CHERIF ZAHAR Farah. Modernité arabe et patrimoine philosophique


Semestre 2
Mercredi 9h-12h
Master ouvert Licence
 
CHERIF ZAHAR Farah
Modernité arabe et patrimoine philosophique
 
Depuis le milieu du XIXe siècle, des intellectuels arabes ont développé une réflexion soutenue qui tente de comprendre les raisons de la colonisation européenne et du « déclin » culturel arabe et islamique qui l’a favorisée et cherche à sortir de cet état de déclin et à créer les conditions de la modernisation des sociétés arabo-islamiques, c’est-à-dire les conditions du progrès politique, social, technique et culturel, pour rattraper le « retard » pris sur l’Europe et l’Occident. Ces réflexions ont été au cœur de la Nahda, la « Renaissance arabe », vaste mouvement intellectuel et culturel de langue arabe, entre la seconde moitié du XIXe siècle et le milieu du XXe siècle, et les intellectuels arabes y ont apporté des réponses très diverses. Plus tard, à la fin des années 1960, la même problématique réapparaît en des termes très proches. Beaucoup d’intellectuels arabes modernistes formulent à nouveau le constat d’un déclin et d’une crise politique, sociale et culturelle des sociétés arabes. Et ils affirment que le moyen d’en sortir et d’accéder à la modernité (hadata) est d’aller puiser dans le patrimoine arabo-islamique (le turat). L’idée est que seul le patrimoine arabo-islamique permettra de construire une modernité authentique, qui ne soit ni importée ni copiée sur l’Europe et l’Occident, mais bâtie sur le passé des sociétés arabo-musulmanes.

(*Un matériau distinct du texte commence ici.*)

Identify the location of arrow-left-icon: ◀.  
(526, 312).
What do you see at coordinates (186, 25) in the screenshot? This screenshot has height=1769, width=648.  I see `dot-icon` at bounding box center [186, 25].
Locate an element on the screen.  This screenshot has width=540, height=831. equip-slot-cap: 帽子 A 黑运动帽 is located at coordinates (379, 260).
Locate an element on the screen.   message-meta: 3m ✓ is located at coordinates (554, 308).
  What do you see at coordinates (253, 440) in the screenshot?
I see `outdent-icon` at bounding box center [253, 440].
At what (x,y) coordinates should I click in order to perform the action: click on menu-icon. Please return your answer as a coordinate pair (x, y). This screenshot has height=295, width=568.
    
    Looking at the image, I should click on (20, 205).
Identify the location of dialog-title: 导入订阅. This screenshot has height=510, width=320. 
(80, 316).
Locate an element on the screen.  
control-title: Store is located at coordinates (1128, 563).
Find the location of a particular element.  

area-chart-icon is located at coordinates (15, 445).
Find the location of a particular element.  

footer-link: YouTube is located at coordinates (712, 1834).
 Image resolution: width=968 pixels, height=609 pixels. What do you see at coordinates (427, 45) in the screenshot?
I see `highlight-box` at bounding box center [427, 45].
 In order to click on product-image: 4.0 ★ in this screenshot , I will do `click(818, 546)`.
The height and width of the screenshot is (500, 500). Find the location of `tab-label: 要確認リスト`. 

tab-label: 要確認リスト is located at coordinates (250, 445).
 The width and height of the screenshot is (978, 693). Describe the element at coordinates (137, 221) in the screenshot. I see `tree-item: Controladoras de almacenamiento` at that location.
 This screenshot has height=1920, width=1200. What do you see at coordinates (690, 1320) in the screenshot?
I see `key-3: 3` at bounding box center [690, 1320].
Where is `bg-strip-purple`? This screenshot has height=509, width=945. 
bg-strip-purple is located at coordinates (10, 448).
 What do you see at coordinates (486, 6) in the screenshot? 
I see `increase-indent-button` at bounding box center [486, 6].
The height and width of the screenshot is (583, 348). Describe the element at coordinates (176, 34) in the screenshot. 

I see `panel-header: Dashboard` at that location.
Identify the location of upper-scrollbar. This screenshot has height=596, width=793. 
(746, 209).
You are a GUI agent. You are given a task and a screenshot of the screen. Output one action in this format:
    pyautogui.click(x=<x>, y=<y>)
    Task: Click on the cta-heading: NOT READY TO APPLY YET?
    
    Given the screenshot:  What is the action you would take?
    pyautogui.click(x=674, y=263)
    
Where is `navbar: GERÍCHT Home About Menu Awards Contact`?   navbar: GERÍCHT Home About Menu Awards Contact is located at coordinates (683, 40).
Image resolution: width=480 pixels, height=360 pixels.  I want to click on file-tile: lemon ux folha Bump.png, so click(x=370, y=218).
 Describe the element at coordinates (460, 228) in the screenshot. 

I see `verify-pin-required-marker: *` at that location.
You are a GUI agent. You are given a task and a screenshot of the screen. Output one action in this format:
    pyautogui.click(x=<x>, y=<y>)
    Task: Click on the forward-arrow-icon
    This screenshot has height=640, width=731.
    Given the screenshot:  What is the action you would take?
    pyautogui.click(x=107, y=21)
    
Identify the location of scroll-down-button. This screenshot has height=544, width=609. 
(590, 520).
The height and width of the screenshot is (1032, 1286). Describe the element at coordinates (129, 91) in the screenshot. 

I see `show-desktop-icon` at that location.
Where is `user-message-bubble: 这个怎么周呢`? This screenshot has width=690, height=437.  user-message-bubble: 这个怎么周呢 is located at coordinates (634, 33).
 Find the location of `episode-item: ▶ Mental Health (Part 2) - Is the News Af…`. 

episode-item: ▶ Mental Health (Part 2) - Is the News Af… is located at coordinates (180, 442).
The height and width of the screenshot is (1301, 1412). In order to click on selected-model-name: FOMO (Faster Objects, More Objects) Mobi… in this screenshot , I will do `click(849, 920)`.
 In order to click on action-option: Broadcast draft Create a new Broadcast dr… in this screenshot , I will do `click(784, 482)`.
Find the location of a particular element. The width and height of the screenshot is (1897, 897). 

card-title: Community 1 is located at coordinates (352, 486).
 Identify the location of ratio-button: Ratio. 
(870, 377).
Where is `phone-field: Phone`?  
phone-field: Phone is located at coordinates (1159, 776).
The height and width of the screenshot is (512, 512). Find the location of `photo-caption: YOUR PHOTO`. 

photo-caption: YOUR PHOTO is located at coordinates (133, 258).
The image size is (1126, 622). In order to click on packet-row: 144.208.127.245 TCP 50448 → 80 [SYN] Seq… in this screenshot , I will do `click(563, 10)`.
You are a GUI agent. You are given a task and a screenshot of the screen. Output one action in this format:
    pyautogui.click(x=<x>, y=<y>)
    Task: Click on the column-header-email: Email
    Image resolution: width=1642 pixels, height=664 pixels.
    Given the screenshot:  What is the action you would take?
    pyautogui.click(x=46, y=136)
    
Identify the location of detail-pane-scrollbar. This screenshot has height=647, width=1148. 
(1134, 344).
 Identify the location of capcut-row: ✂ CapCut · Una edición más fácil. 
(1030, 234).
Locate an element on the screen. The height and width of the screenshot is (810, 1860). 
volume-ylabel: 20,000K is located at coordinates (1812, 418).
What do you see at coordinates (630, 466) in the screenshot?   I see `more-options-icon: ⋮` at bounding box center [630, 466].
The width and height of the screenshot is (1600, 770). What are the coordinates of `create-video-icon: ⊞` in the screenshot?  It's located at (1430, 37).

Ce cours s’intéressera à certains de ces modernistes arabes, ceux qui ont considéré que le patrimoine philosophique rationaliste arabe, notamment celui de la falsafa et d’Averroès en particulier, devait être réinvesti pour construire la modernité arabe précisément parce que c’est ce patrimoine philosophique qui a conduit l’Europe à la Renaissance, aux Lumières et à la sécularisation tandis que sa négligence a mené le monde arabo-islamique au déclin. Nous étudierons brièvement les premiers réinvestissements du patrimoine philosophique arabe par les modernistes à partir de la fin du XIXe siècle avant de nous concentrer sur les réinvestissements plus politiques et sociétaux de celui-ci à partir de la fin des années 1960, notamment chez des figures appartenant à la gauche arabe (Tayyib Tizini, Muhammad ’Abid al-Gabiri et dans une certaine mesure, Muhammad ’Imara). Nous nous intéresserons enfin à la critique du modernisme arabe et de sa promotion de la rationalité « dénudée » des Lumières européennes (’Abderrahman Taha) et nous discuterons particulièrement les travaux de Wael Hallaq, qui comme ’A. Taha, soutient la nécessité de refonder la pensée arabe contemporaine sur des concepts endogènes, issus des disciplines les plus centrales de la tradition arabo-islamique.
 
Indications bibliographiques :
M. Abed al-Jabri, Introduction à la critique de la raison arabe, Paris, La découverte/Institut du monde arabe, 1994.
A. Hourani, L’âge d’un monde arabe libéral, Paris, Atlande, 1996.
A. Von Kügelgen, Averroes und die Arabische Moderne, Brill, Leyde/New York, 1994.
A. Von Kügelgen, « A call for rationalism. Arab Averroists in the Twentieth Century », Alif : Journal of Comparative Poetics, n° 16, 1996, pp. 97-132.
W. Hallaq, Restating Orientalism : A Critique of Modern Knowledge, New York, Columbia University Press, 2018.
W. Hallaq, Reforming Modernity. Ethics and the New Human in the Philosophy of Abdurrahman Taha, New York, Columbia University Press, 2019.